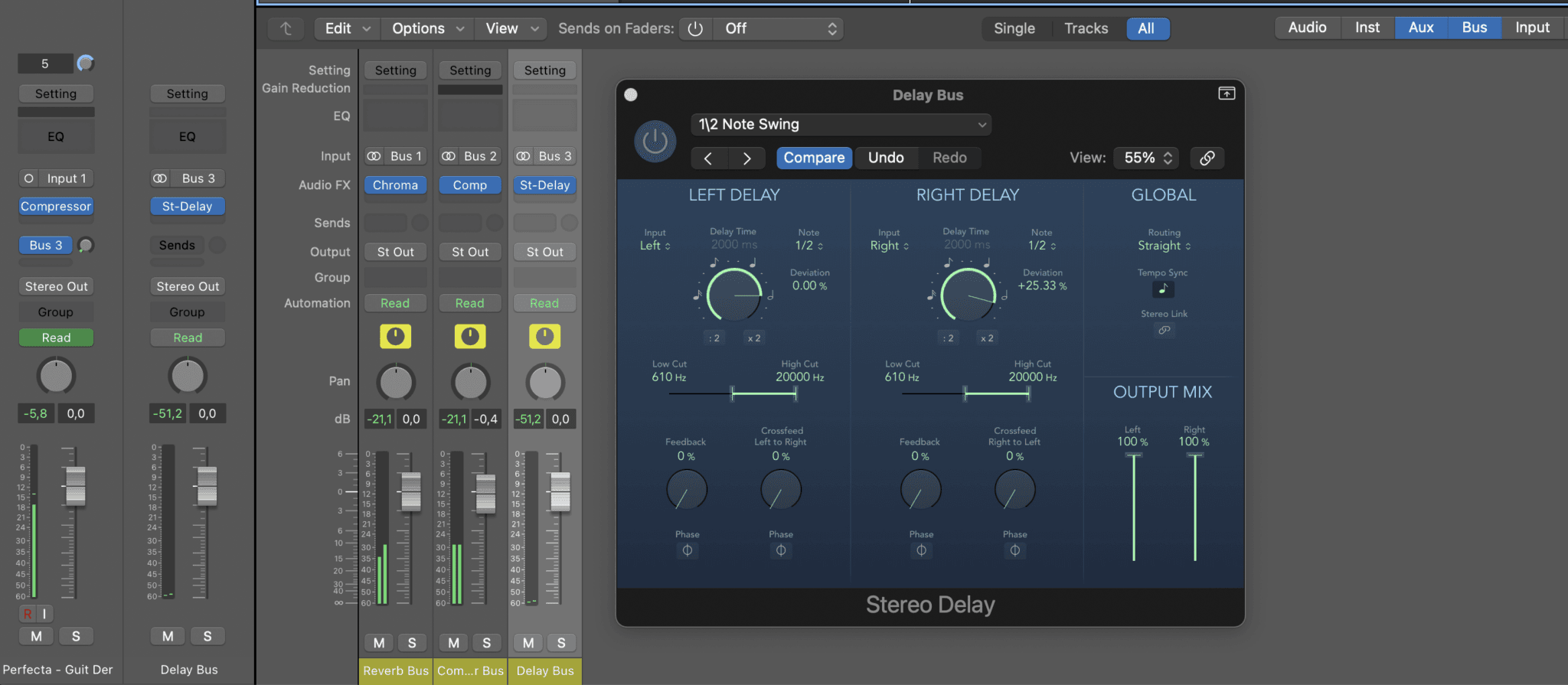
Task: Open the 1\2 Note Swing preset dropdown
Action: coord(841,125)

---

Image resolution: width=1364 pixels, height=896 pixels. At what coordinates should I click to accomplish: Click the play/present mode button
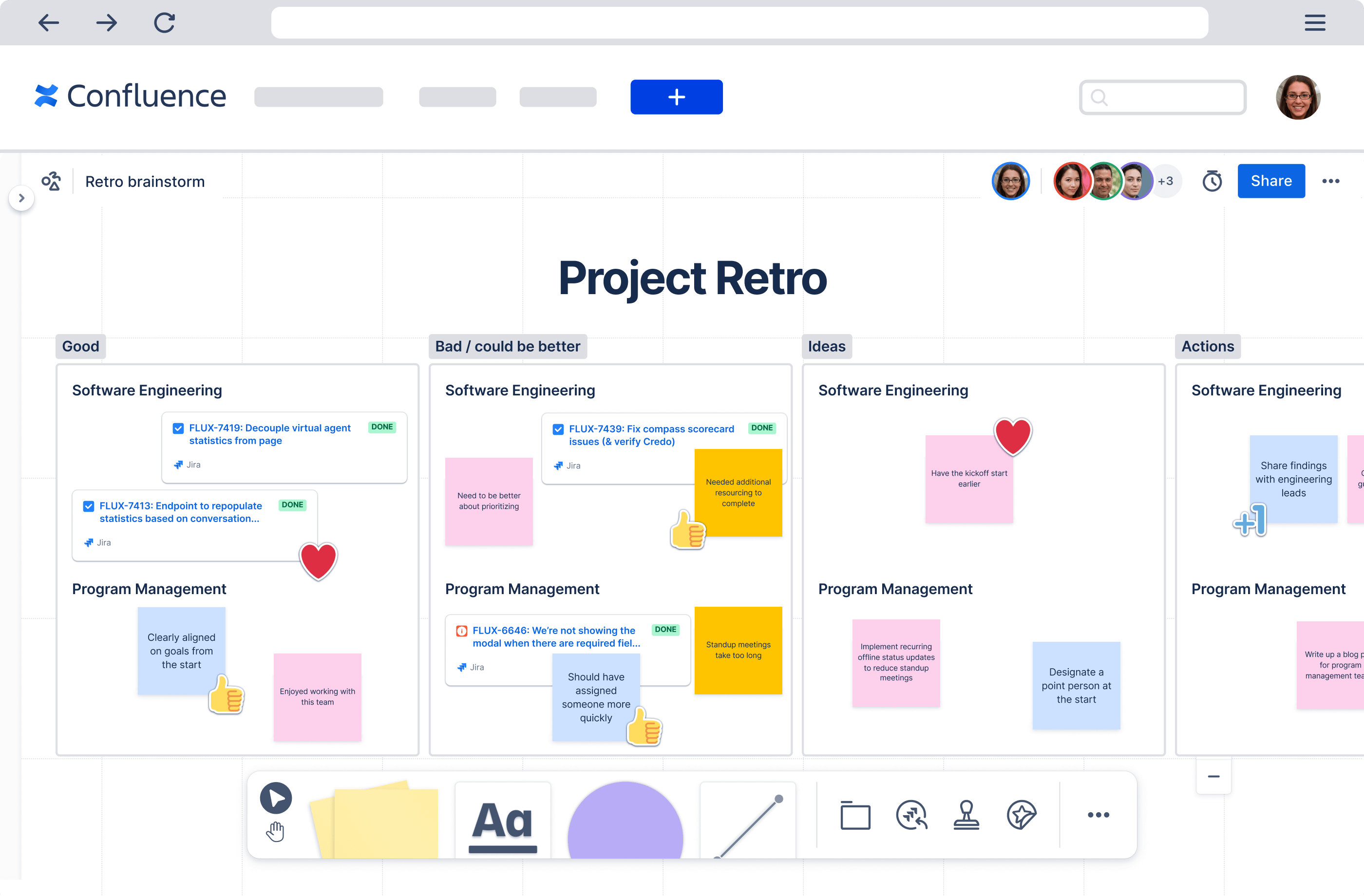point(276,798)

...

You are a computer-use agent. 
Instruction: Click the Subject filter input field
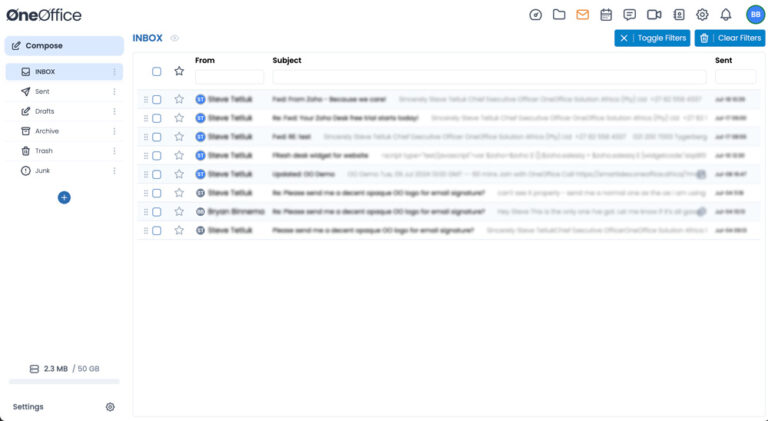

INSTRUCTIONS TO FOLLOW →
Where the listing above has a line with "You are a computer-use agent.", start there, and output every line exactly through the line with "Instruction: Click the", which is also included.

ANSWER AREA →
You are a computer-use agent. 
Instruction: Click the Subject filter input field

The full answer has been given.